▶ **Reading passage**:
◆ ◆ ◆ ◆ ◆
A letter from a former Army Air Force Staff Sargeant radar operator in the 96th Bomber Squadron (H), 11th Bomb Group, to the Air Force Air Technical Intelligence Center (ATIC) dated 5 April 1952 related an interesting war time experience. (There are some parts of the microfilm which are blurred and difficult to read.)

"....Below is a report I made in diary form which I did not enter in [the] combat report when I made [sic]of the mission, in the extent that I make it here:

      "Feb. 22, 1945; B-24, #501, 98th Bomb group; Night mission with Lt Togner over CHICHI JIMA. Bomb Load 4x500 M29 Butterfly Bombs. Target: SUSAKI AIRFIELD. 35 bombs observed to hit target area. Radar Approach: 152 degrees form NISHI JIMA. 20 bursts of accurate flack. No Searchlights. A night fighter apparently on our tail. O'Hara saw 2 exhausts. Picked up an indication on our own radar, (SCR 717C). Landed at 0930: no damage to us. Mission at 9300'. Marines having hard time at IWO (JIMA),. We could see flashes coming back.'

     "That was my full report. The other reports of that mission you undoubtedly have access to for your own analysis. There are two things that I do not like about this report:

(1) The Iwo Airfields at the time were closed to all Jap flying, because the Marines were on hand.

(2) Susaki was not large enough to [?] anything more than pea-shooters.

(3) BETTY'S (A Japanese aircraft type) were the only enemy aircraft, to my knowledge, that were ever sighted in that area, that would fit the discription of our own sighting -- and these had not been sighted for a good month and a half before we made this contact. We did have 'pacers' in daytime over Iwo, but never at night, and they never followed us after a mission was over as this one was supposed to have done.
◆ ◆ ◆ ◆ ◆
▶ **Raw data**:
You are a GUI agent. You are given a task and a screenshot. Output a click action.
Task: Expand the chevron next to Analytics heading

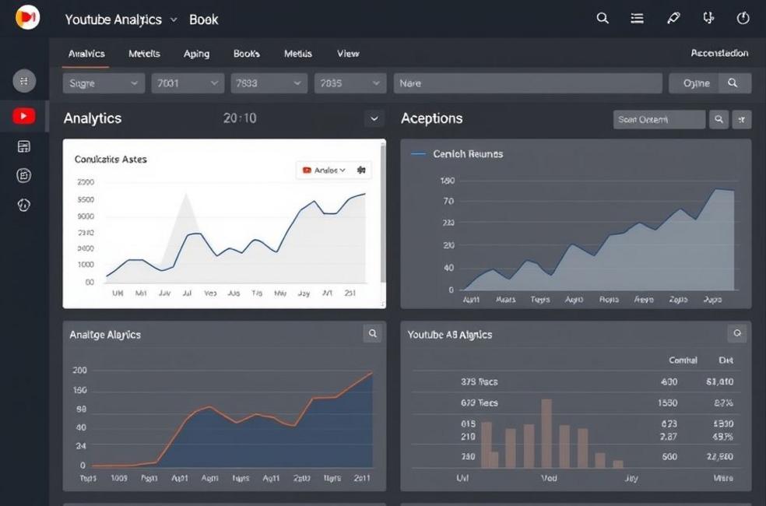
◆ ◆ ◆ ◆ ◆
▶ **Task statement**: Copy the passage of the 1945 night-mission letter from "(1) The Iwo" up to and including "more than pea-shooters.".

▶ **Exercise result**:
(1) The Iwo Airfields at the time were closed to all Jap flying, because the Marines were on hand.

(2) Susaki was not large enough to [?] anything more than pea-shooters.